Within a few months, cases finally subsided at the facility and within the broader region. In mid-June, Connecticut began requiring weekly Covid-19 tests for all nursing home staff members and residents and funded all the testing. Other states have implemented similar testing requirements, although not all are paying for the tests.

Staff members pose with a resident of Jewish Senior Services in Bridgeport, Conn.

Staff members with a resident of Jewish Senior Services in Bridgeport, CN. Jewish Senior Services

The nursing home was virus-free throughout the summer and early fall. Then, in mid-October, as case numbers began rising once again in Connecticut, the first staff member tested positive. Nineteen more staff members and eight residents have become infected, as well, Banoff said. Two of the residents died from Covid-19 last week.

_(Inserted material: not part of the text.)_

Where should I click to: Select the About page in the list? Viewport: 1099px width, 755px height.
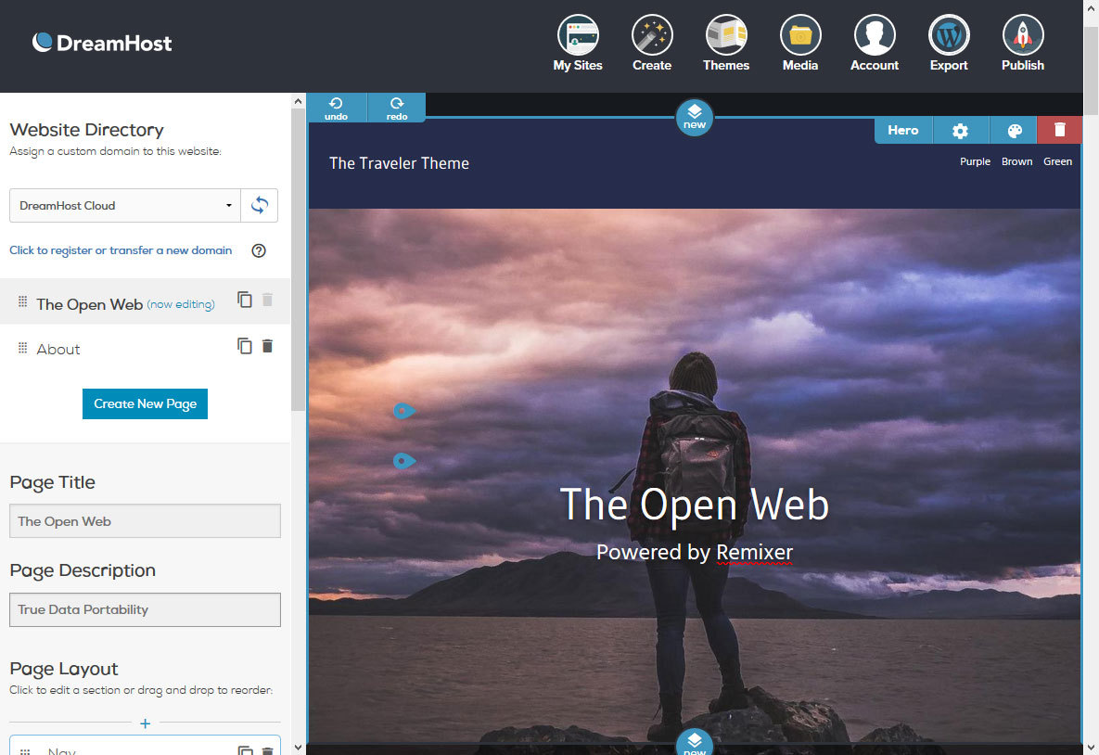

"We knew we were on borrowed time," Banoff said. "But it was devastating when we all had to go in and call the families — not just of the residents that tested positive, but those exposed through staff. We had to make 84 phone calls."

Jewish Senior Services and other long-term care facilities have better access to testing and personal protective equipment compared to the spring. The federal government has also distributed billions of dollars in Covid-19 relief funding to nursing homes, along with rapid testing machines, although they are less accurate than lab-based tests.

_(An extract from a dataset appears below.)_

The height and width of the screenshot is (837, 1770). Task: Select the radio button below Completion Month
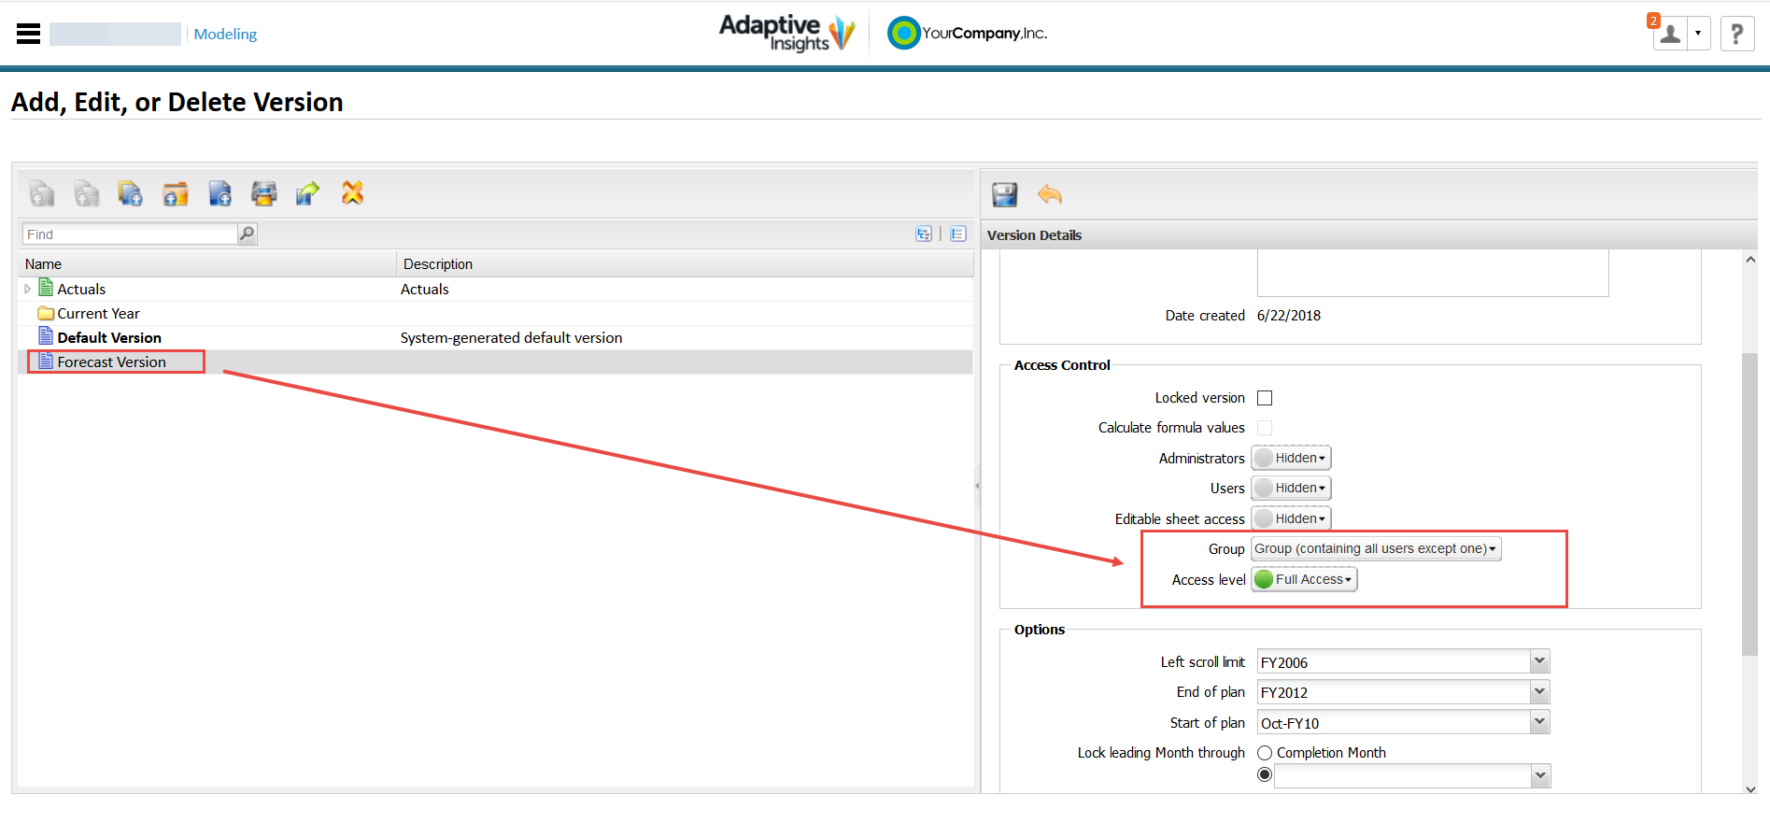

But nursing homes across the country are still reporting shortages of protective equipment and testing delays. As of the first week of November 1 in 10 facilities said they did not have a week's supply of N95 masks, according to the federal data. Nearly a third of all nursing homes said they had to wait three to seven days to receive Covid-19 test results.

Providers worry that access to both protective equipment and testing will become more difficult as case numbers continue to rise. The federal government unveiled new testing guidelines in late August, requiring staff members to be tested monthly, weekly or twice a week, depending on a county's overall positivity rate. But nursing homes are still facing difficulty getting access to tests, freeing up staff members to administer them and covering the cost, according to LeadingAge, an industry group that represents nonprofit long-term care facilities.

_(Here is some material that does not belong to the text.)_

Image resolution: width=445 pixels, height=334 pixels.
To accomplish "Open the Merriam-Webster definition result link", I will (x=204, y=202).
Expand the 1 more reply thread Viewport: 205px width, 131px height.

“Our pleas are being ignored. The support we have received has been insufficient and is running out quickly,” Katie Sloan Smith, president and CEO of LeadingAge, said Monday on a press call. “The virus is raging, infection rates are skyrocketing, and the pool of financial support is running low.”

The national stockpile — intended to be a backstop for health care facilities that have exhausted their supplies — is also facing shortfalls. In July, the federal government said it wanted to have a 90-day supply of critical personal protective equipment on hand. As of last week, however, the Strategic National Stockpile had only about half of the 300 million N95 masks needed and less than 1 percent of the gloves needed to meet the target, according to figures from the Department of Health and Human Services.

Victoria Richardson, who earns $14 an hour as a certified nursing assistant at a Chicago-area nursing home has been struggling to pay her bills since her husband died of cancer in September, and she now fears losing her home. She also still worries about contracting the virus, which has killed 18 residents at Forest View since the beginning of the pandemic. Even now, she said, staff members struggle to get proper protective equipment. On Monday, Richardson and nearly 700 other Infinity nursing home workers went on strike to demand higher pay and proper protective equipment.

"I have to reuse the same mask for a week, and I don't get an N95 unless I insist on having it," Richardson said.

The Centers for Medicare and Medicaid Services pointed to efforts to provide long-term care facilities with testing, supplies, training and technical assistance, but said that some nursing home staff members were not following basic Covid-19 protocols, like washing their hands and wearing personal protective equipment properly.

“Based on our inspections and as the field reports from our strike teams, we have found that nursing home staff continue to fail to consistently implement proper infection control practices,” the agency said in a statement.